Shelgrim! The name fell squarely in the midst of the conversation, abrupt, grave, sombre, big with suggestion, pregnant with huge associations. No one in the group who was not familiar with it; no one, for that matter, in the county, the State, the whole reach of the West, the entire Union, that did not entertain convictions as to the man who carried it; a giant figure in the end-of-the-century finance, a product of circumstance, an inevitable result of conditions, characteristic, typical, symbolic of ungovernable forces. In the New Movement, the New Finance, the reorganisation of capital, the amalgamation of powers, the consolidation of enormous enterprises—no one individual was more constantly in the eye of the world; no one was more hated, more dreaded, no one more compelling of unwilling tribute to his commanding genius, to the colossal intellect operating the width of an entire continent than the president and owner of the Pacific and Southwestern.
“I don't think, however, he has moved yet,” said Magnus.
“The thing for us, then,” exclaimed Osterman, “is to stand from under before he does.”
“Moved yet!” snorted Annixter. “He's probably moved so long ago that we've never noticed it.”
“In any case,” hazarded Magnus, “it is scarcely probable that the deal—whatever it is to be—has been consummated. If we act quickly, there may be a chance.”
“Act quickly! How?” demanded Annixter. “Good Lord! what can you do? We're cinched already. It all amounts to just this: YOU CAN'T BUCK AGAINST THE RAILROAD. We've tried it and tried it, and we are stuck every time.
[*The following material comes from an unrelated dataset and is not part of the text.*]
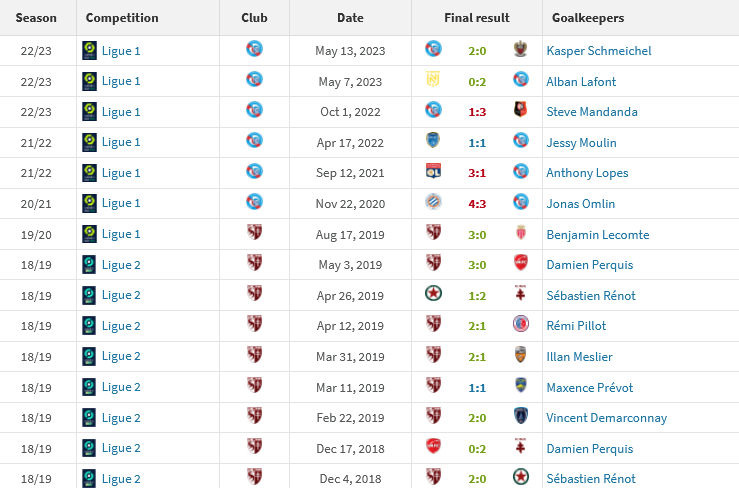
Task: Click the Ligue 2 text link in the Mar 11, 2019 row
Action: pyautogui.click(x=121, y=387)

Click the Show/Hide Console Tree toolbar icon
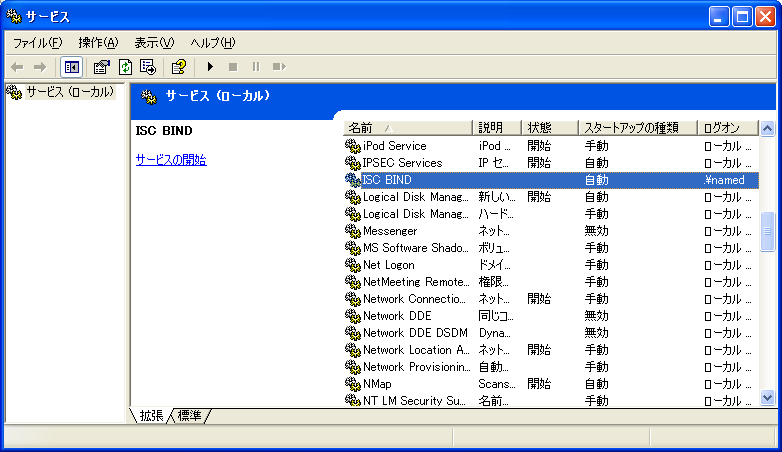click(x=71, y=67)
You, yourself, Derrick, have just lost your grain-rate case. S. Behrman did you up. Shelgrim owns the courts. He's got men like Ulsteen in his pocket. He's got the Railroad Commission in his pocket. He's got the Governor of the State in his pocket. He keeps a million-dollar lobby at Sacramento every minute of the time the legislature is in session; he's got his own men on the floor of the United States Senate. He has the whole thing organised like an army corps. What ARE you going to do? He sits in his office in San Francisco and pulls the strings and we've got to dance.”
“But—well—but,” hazarded Broderson, “but there's the Interstate Commerce Commission. At least on long-haul rates they——”
“Hoh, yes, the Interstate Commerce Commission,” shouted Annixter, scornfully, “that's great, ain't it? The greatest Punch and Judy; show on earth. It's almost as good as the Railroad Commission. There never was and there never will be a California Railroad Commission not in the pay of the P. and S. W.”
“It is to the Railroad Commission, nevertheless,” remarked Magnus, “that the people of the State must look for relief. That is our only hope. Once elect Commissioners who would be loyal to the people, and the whole system of excessive rates falls to the ground.”
“Well, why not HAVE a Railroad Commission of our own, then?” suddenly declared young Osterman.